Little adventures and big Pokémon
The new work from Game Freaks quickly introduces us to several key novelties. They all look quite impressive, but not all of them are useful. The main ingredient of both the world and the plot, as well as the mechanics, is the Dynamax transformation. In essence, the transformation allows the Pokémon to expand to truly huge sizes in the right circumstances (or rather: the right places). With this mechanics, the cute Pikachu becomes a hundred-foot giant that wreaks havoc on the battlefield.

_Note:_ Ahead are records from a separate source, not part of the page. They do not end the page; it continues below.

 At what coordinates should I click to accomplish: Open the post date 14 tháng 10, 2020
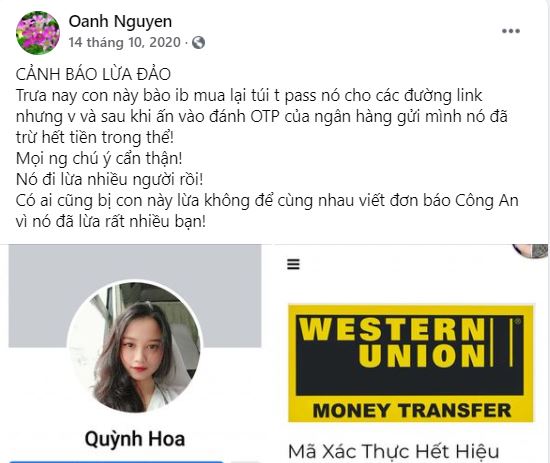pos(125,42)
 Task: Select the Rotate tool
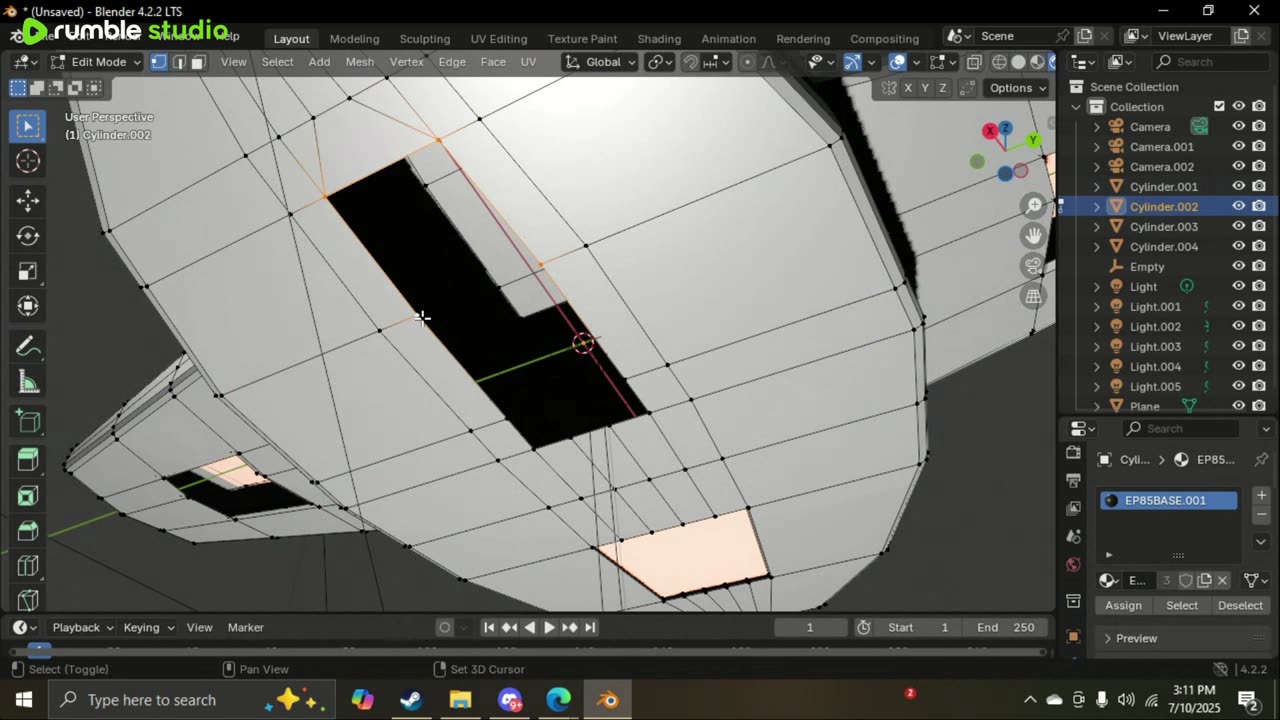(x=28, y=236)
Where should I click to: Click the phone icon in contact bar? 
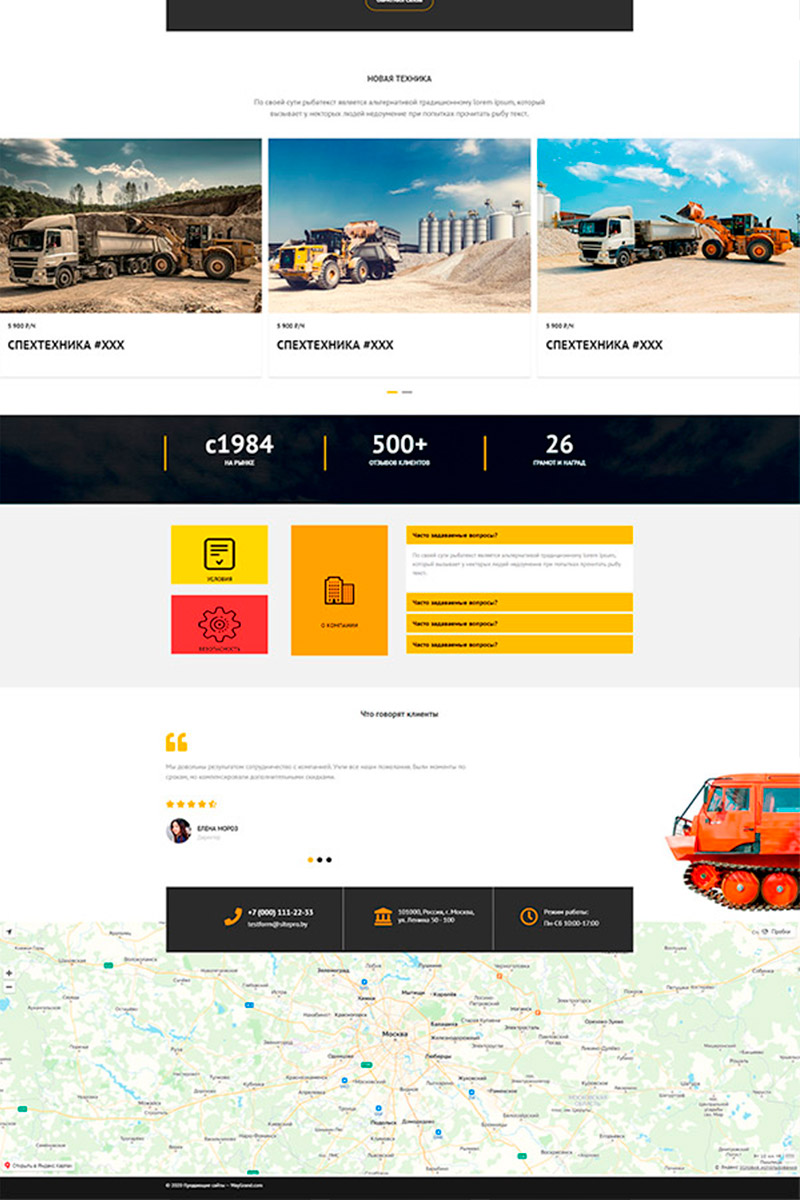coord(233,916)
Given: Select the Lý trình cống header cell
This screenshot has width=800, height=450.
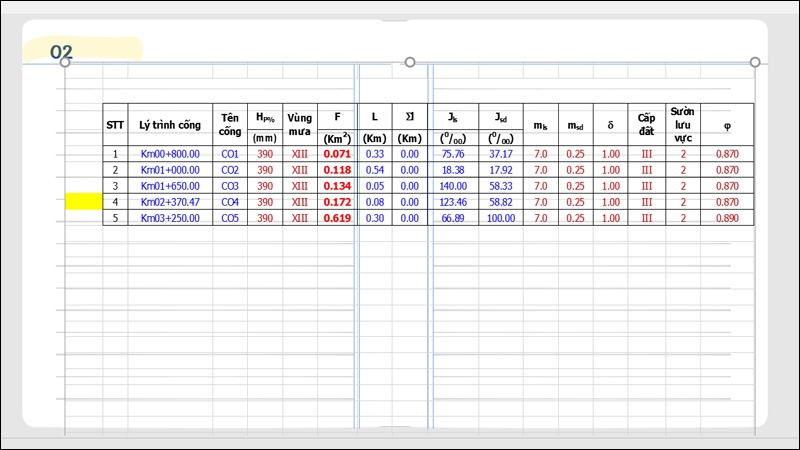Looking at the screenshot, I should pyautogui.click(x=170, y=124).
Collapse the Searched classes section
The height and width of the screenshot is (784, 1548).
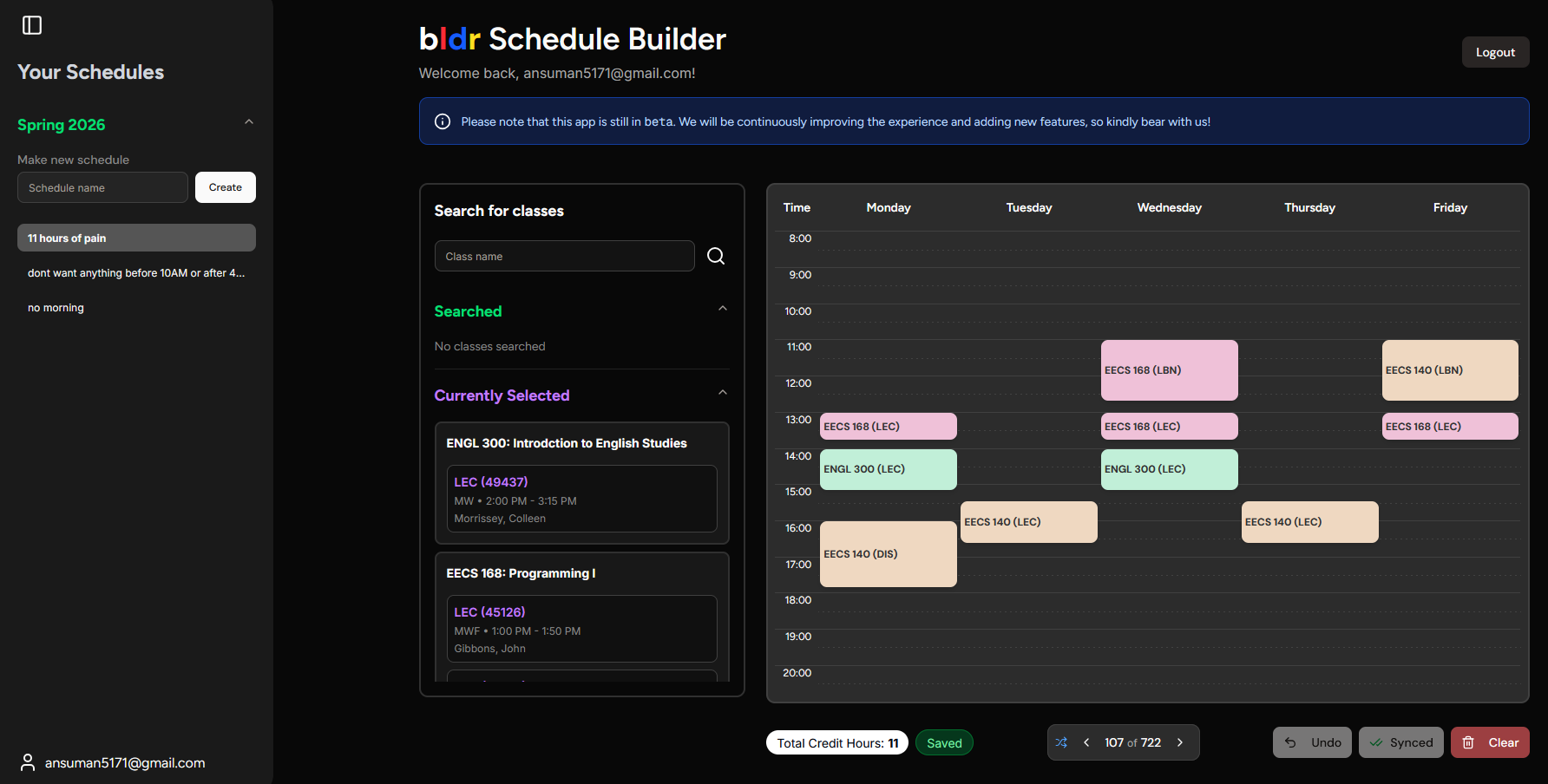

In practice, Dynamax is used only in battles with bosses (i.e. Pokémon Gym's head coaches) and in certain places on the single, sandbox map (which is another novelty). And although it all looks very impressive, the animations are beautiful, and the attacks carry a nice punch to them, it's hard to shake off the feeling that this is just a time-consuming and rather superfluous addition. I've defeated the big Pokémon many times with a single hit without even bothering with the transformation. This actually is a more serious problem, which I will address in detail further in the text. For now, bear in mind that Dynamax seems an interesting, but untapped idea for enriching the duels between the Pokémon.
In fact, every solution featured in Pokémon Sword is at least two-decades old. We have a hero with whom we venture into the world. Our opponents, as usual, are cool and overconfident. There are Pokémon Gyms, where we can fight with others, and the infamous Team Rocket is replaced by some harmless morons from the Yell Team. Really – if you've just played Pokémon Red 23 years ago, you will quickly recognize most of the elements used in Pokémon Sword.
The writing on the wall here is obviously the question whether recycled ideas from two decades ago are enough to make for a riveting experience. Unfortunately, what I felt the most when playing Pokémon Sword was weariness. I always knew what was the next thing that was going to happen, what the next "surprise" it was brewing would be. And admittedly, I felt pretty much the same thing when playing Pokémon Platinum, Pearl, Black or Emerald. This is a strange feeling, where the initially pleasant melancholy is subsided with the realization that there's no going back to your childhood. And so, the creators of Sword and Shield are ultimately the victims of their own strategy – trying to recreate the same world we remember from before decades, they seem to have forgotten the world has moved on.
Also note that this does not necessarily have to be a disadvantage, and that weariness can also be interpreted as a sort of safety. Maybe there are people among us who expect exactly this – the past served in a modern dressing. And nothing beyond.